03 Apr 2012

Possible remnants of fires used to cook by humans 1 million years ago were found inside the Wonderwerk Cave in South Africa.  (Credit: Greatstock Photographic Library-ALAMY)

Scientists have uncovered the remains of an ancient fire that is at least 1 million years old at the Wonderwerk Cave in South Africa.  It is speculated that the fire was used for cooking.  This is according to a report in the Proceedings of the National Academy of Sciences.

The investigation was led by Michael Chazan of the University of Toronto.  The team located burned bones and ash plant material that included grasses, leaves and twigs.  The bones were from animals ranging from small rodents to horselike mammals. 

If these humans were cooking or not, "The evidence that we have is compatible with low temperatures of cooking, but it’s a little bit too early to be sure," according to Francesco Berna, a research assistant professor of archaeology at Boston University.  Berna is also the lead author of the study in the findings that were published.

Further investigation is needed to determine if the humans ate the raw meat then threw the bones into the fire or if they cooked the meat in the fire itself.

The findings in this study support a 2011 study that was led by Harvard researchers that suggested that the human ancestor species Homo erectus, which walked upright and had a smaller brain than our species, may have cooked its food.  Because Homo erectus had smaller molars than its evolutionary predecessors could be a reason it had to adapt to cook food as early as 1.9 million years ago.

There was no evidence that the materials found were burned outside then brought into the cave or that a wildfire might have spread from the area surrounding the cave.

Previously, scientists had known from good evidence, that humans had a handle on fire at least 400,000 years ago according to Berna.

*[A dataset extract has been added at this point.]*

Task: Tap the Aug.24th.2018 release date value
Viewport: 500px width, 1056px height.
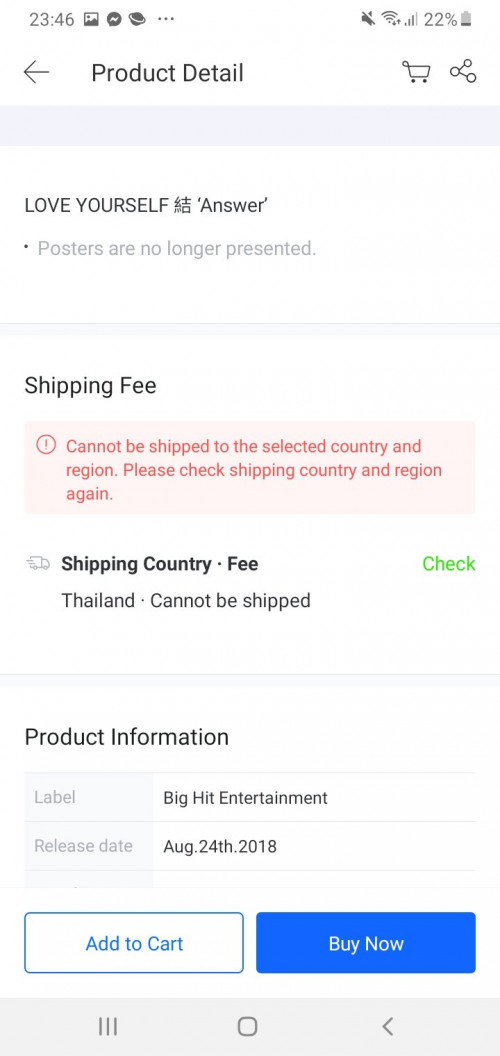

Researchers will excavate more to see whether they find any more clues about cooking along with taking another look at other sites in East Africa and Europe.

The Tech-Stew Take Home

This discovery is yet another one of the more recent ones that have shed light onto our past.  Recently, the discovery of the fossils in China were found and indicated a possible new species of hominid called the Red Deer Cave people.  (The Red Deer Cave people were thought to have existed between 11,500 and 14,500 years ago).  The China discovery is yet another example of new findings that add to our understanding of human evolution.  These new discoveries at the Wonderwerk Cave in South Africa, if confirmed true, could change our thinking of how early human societies evolved and functioned.  Ultimately this knowledge helps us humans get a better grasp on where we came from and how we developed into the society we are today.